TASK INSTRUCTIONS: Transcribe every one of the items below word for word, keeping each line as it appears.

───── DATA FOR THE TASK

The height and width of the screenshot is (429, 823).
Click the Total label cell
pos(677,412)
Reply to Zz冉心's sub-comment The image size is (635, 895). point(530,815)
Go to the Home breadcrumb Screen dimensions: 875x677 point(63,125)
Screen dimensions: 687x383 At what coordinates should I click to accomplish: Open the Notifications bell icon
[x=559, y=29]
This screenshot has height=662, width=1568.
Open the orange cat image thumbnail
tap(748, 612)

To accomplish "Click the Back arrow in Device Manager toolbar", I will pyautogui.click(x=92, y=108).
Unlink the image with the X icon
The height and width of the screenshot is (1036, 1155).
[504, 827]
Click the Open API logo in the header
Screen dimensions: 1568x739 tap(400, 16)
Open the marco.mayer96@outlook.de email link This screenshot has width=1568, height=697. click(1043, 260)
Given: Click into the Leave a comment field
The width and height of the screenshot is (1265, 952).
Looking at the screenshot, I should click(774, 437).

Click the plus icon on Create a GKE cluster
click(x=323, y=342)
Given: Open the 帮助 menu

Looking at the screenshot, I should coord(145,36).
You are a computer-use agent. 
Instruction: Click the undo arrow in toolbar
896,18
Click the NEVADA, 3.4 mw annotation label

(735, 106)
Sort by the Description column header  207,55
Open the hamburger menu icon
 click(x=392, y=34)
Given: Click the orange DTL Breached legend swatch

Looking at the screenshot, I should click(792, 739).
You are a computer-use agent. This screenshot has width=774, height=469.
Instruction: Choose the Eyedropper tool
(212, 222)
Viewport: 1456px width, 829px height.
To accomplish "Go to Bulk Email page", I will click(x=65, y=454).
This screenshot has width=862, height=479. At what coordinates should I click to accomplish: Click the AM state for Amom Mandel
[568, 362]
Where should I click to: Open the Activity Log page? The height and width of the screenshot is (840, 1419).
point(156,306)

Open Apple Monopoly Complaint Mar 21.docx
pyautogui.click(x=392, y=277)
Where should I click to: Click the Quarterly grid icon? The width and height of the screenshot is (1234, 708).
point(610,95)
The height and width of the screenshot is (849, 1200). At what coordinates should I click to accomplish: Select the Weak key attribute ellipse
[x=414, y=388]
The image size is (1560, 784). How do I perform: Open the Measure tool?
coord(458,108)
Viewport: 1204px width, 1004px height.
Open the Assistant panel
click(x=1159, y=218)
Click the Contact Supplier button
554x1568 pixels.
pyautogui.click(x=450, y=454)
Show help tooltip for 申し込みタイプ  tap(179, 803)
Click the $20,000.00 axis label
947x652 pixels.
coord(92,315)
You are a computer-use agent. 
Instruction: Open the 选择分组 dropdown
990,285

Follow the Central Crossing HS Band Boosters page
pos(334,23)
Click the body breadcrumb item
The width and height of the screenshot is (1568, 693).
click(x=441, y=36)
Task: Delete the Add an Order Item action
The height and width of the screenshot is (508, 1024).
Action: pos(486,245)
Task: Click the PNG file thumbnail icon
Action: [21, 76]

──────────

FINISHED TASK:
The height and width of the screenshot is (429, 823).
Click the Total label cell
pos(677,412)
Reply to Zz冉心's sub-comment The image size is (635, 895). point(530,815)
Go to the Home breadcrumb Screen dimensions: 875x677 point(63,125)
Screen dimensions: 687x383 At what coordinates should I click to accomplish: Open the Notifications bell icon
[x=559, y=29]
This screenshot has height=662, width=1568.
Open the orange cat image thumbnail
tap(748, 612)

To accomplish "Click the Back arrow in Device Manager toolbar", I will pyautogui.click(x=92, y=108).
Unlink the image with the X icon
The height and width of the screenshot is (1036, 1155).
[504, 827]
Click the Open API logo in the header
Screen dimensions: 1568x739 tap(400, 16)
Open the marco.mayer96@outlook.de email link This screenshot has width=1568, height=697. click(1043, 260)
Given: Click into the Leave a comment field
The width and height of the screenshot is (1265, 952).
Looking at the screenshot, I should click(774, 437).

Click the plus icon on Create a GKE cluster
click(x=323, y=342)
Given: Open the 帮助 menu

Looking at the screenshot, I should coord(145,36).
You are a computer-use agent. 
Instruction: Click the undo arrow in toolbar
896,18
Click the NEVADA, 3.4 mw annotation label

(735, 106)
Sort by the Description column header  207,55
Open the hamburger menu icon
 click(x=392, y=34)
Given: Click the orange DTL Breached legend swatch

Looking at the screenshot, I should click(792, 739).
You are a computer-use agent. This screenshot has width=774, height=469.
Instruction: Choose the Eyedropper tool
(212, 222)
Viewport: 1456px width, 829px height.
To accomplish "Go to Bulk Email page", I will click(x=65, y=454).
This screenshot has width=862, height=479. At what coordinates should I click to accomplish: Click the AM state for Amom Mandel
[568, 362]
Where should I click to: Open the Activity Log page? The height and width of the screenshot is (840, 1419).
point(156,306)

Open Apple Monopoly Complaint Mar 21.docx
pyautogui.click(x=392, y=277)
Where should I click to: Click the Quarterly grid icon? The width and height of the screenshot is (1234, 708).
point(610,95)
The height and width of the screenshot is (849, 1200). At what coordinates should I click to accomplish: Select the Weak key attribute ellipse
[x=414, y=388]
The image size is (1560, 784). How do I perform: Open the Measure tool?
coord(458,108)
Viewport: 1204px width, 1004px height.
Open the Assistant panel
click(x=1159, y=218)
Click the Contact Supplier button
554x1568 pixels.
pyautogui.click(x=450, y=454)
Show help tooltip for 申し込みタイプ  tap(179, 803)
Click the $20,000.00 axis label
947x652 pixels.
coord(92,315)
You are a computer-use agent. 
Instruction: Open the 选择分组 dropdown
990,285

Follow the Central Crossing HS Band Boosters page
pos(334,23)
Click the body breadcrumb item
The width and height of the screenshot is (1568, 693).
click(x=441, y=36)
Task: Delete the Add an Order Item action
The height and width of the screenshot is (508, 1024).
Action: pos(486,245)
Task: Click the PNG file thumbnail icon
Action: [21, 76]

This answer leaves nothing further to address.